There are some things I wish I had learnt very early in life.
I wish I had learnt earlier than I did that inches are divided into eighths. I wish I had learnt earlier that basting a chicken does not mean sewing it and then picking out the stitches. I wish I had learnt earlier that the right way to commence sponja-ing the floor (Israelis don't mop, they sponja) is to dash water into the corners.
And I certainly ought to have learnt several years ago that COLLEGE CREDITS EXPIRE -- so that college courses taken in high school may have to be repeated... or Clepped.
This has been a public service announcement.
The Humanities Clep covers philosophy, literature, drama, art, music, and film, from prehistory to the present.
On one hand, it is interesting to catch up on what humanity has been doing for all those years -- filling in some spaces in my education.
On the other hand, the material required for the test is the most uninspiring branch of the humanities.
The math Clep tests your familiarity with math. Studying for it makes you appreciate the math in the world.
The science Clep tests your familiarity with science. Studying for it makes you appreciate the science in the world.
And the humanities Clep tests your familiarity with what everyone has to say about the humanities, which is not the same thing at all. Studying for it means memorizing lists like this:
James, Fred, George and Mary of the Tiddlywinks school of art, which emphasized light and movement, were succeded by James, John, George (the nephew of the first George), and Harriet of the Tiddlywoodles school, which emphasized light and color, and were succeeded by the Tiddlysquinks school, represented by John, Harry (the stepson of James of the Tiddlywoodles), Rene, and Mildred, which sought to revive the traditions of the Tiddlywinks, focusing on light, movement, and space, and Michael defaulted from the Tiddlysquinks to pave the way for the Tiddlysqundles who emphasized movement and color; and all the Tiddly movements took place in the age in which the unnaturalist movement of art, which drew on the naturalist movement of art, gave way to semi-naturalist art, and the return of naturalist undertones.
...instead of actually looking at the art.
I thought this was only because the multiple-choice nature of the CLEP test doesn't allow for better, but the art historian of the family confirmed, laughing, that emphasis on categorization (and questions of authorship) rather than content is actually quite common.
There are humanities scholars who spend their lives contemplating some of the greatest efforts of humanity over the millenia... and who, far from being inspired by these to deep and worthy thought, devote their time and energy to quibbling over whether an artist was a Tiddlywoodler or a Tiddlywiddler.

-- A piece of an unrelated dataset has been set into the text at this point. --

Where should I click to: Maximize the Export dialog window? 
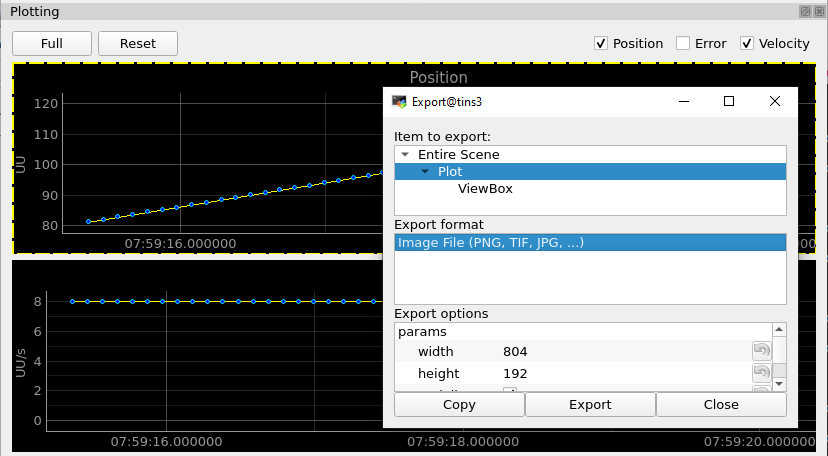tap(729, 101)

It is embarrassing. I believe it bypasses the point of the humanities entirely.
I drew. I painted. I went AWOL from high school to visit art in Manhattan. Then I went to college and took Art History. We saw 10,000 slides in a darkened lecture hall and we met in small groups to discuss the 10,000 slides. Most of the term went by and I had not figured out Art History. I liked art. I made art. I made art for the Art History Department. Why didn't I like Art History? One day in the small group, we were looking at an "adoration" by a 14th or 15th century Italian master. There was that baby, and lined up looking at the baby were, in sequence from furthest-to-nearest to the baby, tall people standing, shorter people standing, tall people kneeling, shorter people kneeling, and a couple of crouchers. I was asked to say something about the composition, and the word 'decrescendo' crossed my lips. A light went on in the faces of the Art History academics and that was the moment I understood Art History: the giving of labels to visual phenomena. It is not Art History to say the figures in the painting are lined up in height order with the shortest next to the object of everyone's attention. It is Art History to call the arrangement 'decrescendo'.

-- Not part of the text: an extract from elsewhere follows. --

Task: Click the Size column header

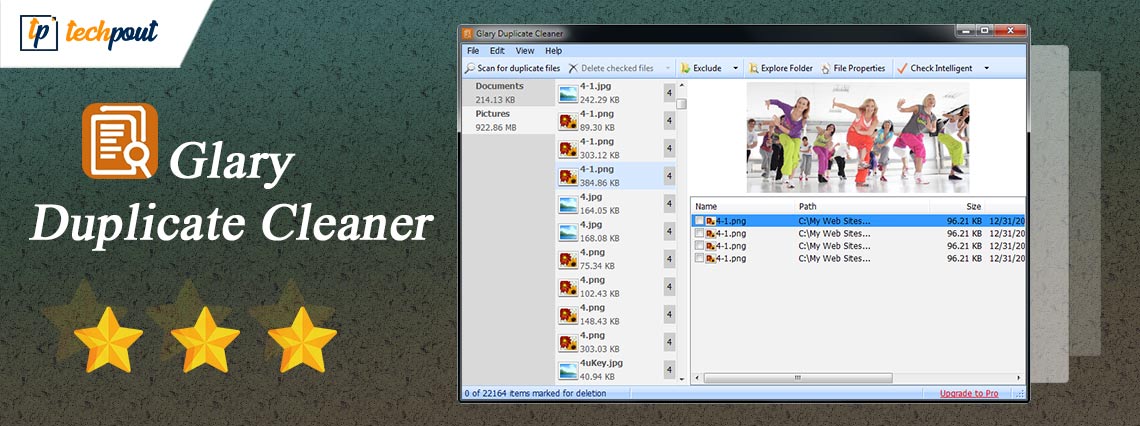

ReplyDeleteA few years later when I was in art school, I was at a party hosted by my classmate and his wife, the Art Historian. It was not a very relaxed marriage or a very relaxed party, and the Art Historian classmates of the wife were doing most of the talking. My classmate grew visibly more and more impatient. Finally he said to his wife and her friends, "If it weren't for people like me, people like you could not exist."

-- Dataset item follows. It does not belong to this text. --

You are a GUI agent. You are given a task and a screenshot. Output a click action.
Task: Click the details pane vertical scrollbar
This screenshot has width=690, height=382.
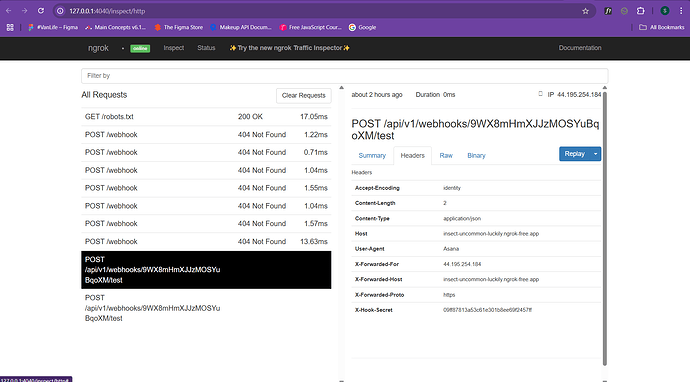605,228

The Art Historians froze in mid-decrescendo and the party ended before it got to the object of everyone's attention.
It did occur to me that the Art Historians might have said the same thing to the artist. In fact, it may be more true that the people who talk about art and put labels on art fix the reputation of artists and define what everyone else feels obliged to take seriously as art more than artists do. All artists do is make the stuff.
I have learned things from Art Historians. There are books on the subject I consider quite valuable. But blimey! Is it the poet's poem or the reader's poem or the critic's poem? Is it feeling something or knowing whose opinion to drop?
Is it Torah or 'The Book of J'?
I do see that categorization can be a useful way to get a handle on a complex subject - that the debates over whether this poem is rightly called an X or a Y can shed light on its inherent nature and purpose.
ReplyDeleteI still think such questions are taken out of proportion.